#### What this task involves
From the entries below, output the line with "At what coordinates should I click to accomplish: Select" and each following line up to and including the line with "View 1,511 people are talking about this", exactly as written.

-- Opening Marker --

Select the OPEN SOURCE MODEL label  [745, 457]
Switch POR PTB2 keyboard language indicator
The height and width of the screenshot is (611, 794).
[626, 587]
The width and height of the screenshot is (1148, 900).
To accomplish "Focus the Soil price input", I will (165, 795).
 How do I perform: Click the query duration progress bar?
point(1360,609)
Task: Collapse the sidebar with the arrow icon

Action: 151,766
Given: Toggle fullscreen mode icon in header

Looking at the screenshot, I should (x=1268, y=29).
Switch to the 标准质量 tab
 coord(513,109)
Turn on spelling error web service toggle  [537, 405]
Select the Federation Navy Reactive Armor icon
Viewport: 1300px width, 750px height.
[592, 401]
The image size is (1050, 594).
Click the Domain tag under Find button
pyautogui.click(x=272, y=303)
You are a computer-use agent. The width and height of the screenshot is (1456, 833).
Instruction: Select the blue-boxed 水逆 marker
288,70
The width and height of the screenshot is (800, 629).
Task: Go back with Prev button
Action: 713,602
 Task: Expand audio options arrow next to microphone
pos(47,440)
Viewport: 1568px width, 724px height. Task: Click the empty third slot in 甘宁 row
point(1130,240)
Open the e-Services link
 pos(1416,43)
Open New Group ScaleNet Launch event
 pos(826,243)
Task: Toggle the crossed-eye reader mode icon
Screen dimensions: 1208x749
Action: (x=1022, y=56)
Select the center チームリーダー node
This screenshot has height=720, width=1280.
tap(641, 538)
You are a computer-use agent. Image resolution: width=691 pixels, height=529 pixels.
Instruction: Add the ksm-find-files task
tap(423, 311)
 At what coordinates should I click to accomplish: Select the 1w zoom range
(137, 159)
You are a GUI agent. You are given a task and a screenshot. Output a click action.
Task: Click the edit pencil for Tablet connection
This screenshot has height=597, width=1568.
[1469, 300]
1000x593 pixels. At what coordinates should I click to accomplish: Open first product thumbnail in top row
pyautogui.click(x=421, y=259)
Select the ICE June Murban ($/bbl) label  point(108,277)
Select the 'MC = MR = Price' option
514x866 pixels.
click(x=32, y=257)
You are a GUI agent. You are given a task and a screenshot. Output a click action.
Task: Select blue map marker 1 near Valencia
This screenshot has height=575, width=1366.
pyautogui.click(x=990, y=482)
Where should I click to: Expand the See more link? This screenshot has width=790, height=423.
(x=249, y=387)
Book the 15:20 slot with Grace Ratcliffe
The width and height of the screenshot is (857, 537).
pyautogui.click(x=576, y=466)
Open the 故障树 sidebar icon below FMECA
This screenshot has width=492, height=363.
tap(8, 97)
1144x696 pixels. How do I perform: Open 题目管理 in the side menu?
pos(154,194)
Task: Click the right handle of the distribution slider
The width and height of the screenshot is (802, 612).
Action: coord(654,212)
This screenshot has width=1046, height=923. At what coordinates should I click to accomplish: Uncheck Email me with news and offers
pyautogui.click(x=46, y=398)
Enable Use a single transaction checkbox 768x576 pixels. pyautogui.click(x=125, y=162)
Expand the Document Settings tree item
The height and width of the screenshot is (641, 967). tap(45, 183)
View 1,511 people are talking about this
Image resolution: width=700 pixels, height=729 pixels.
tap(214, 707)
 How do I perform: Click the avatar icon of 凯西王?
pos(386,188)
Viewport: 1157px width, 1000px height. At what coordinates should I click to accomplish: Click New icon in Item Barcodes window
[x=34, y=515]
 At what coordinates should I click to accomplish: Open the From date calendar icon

-- Closing Marker --

#### Problem solution
 At what coordinates should I click to accomplish: Select the 1w zoom range
(137, 159)
You are a GUI agent. You are given a task and a screenshot. Output a click action.
Task: Click the edit pencil for Tablet connection
This screenshot has height=597, width=1568.
[1469, 300]
1000x593 pixels. At what coordinates should I click to accomplish: Open first product thumbnail in top row
pyautogui.click(x=421, y=259)
Select the ICE June Murban ($/bbl) label  point(108,277)
Select the 'MC = MR = Price' option
514x866 pixels.
click(x=32, y=257)
You are a GUI agent. You are given a task and a screenshot. Output a click action.
Task: Select blue map marker 1 near Valencia
This screenshot has height=575, width=1366.
pyautogui.click(x=990, y=482)
Where should I click to: Expand the See more link? This screenshot has width=790, height=423.
(x=249, y=387)
Book the 15:20 slot with Grace Ratcliffe
The width and height of the screenshot is (857, 537).
pyautogui.click(x=576, y=466)
Open the 故障树 sidebar icon below FMECA
This screenshot has width=492, height=363.
tap(8, 97)
1144x696 pixels. How do I perform: Open 题目管理 in the side menu?
pos(154,194)
Task: Click the right handle of the distribution slider
The width and height of the screenshot is (802, 612).
Action: coord(654,212)
This screenshot has width=1046, height=923. At what coordinates should I click to accomplish: Uncheck Email me with news and offers
pyautogui.click(x=46, y=398)
Enable Use a single transaction checkbox 768x576 pixels. pyautogui.click(x=125, y=162)
Expand the Document Settings tree item
The height and width of the screenshot is (641, 967). tap(45, 183)
View 1,511 people are talking about this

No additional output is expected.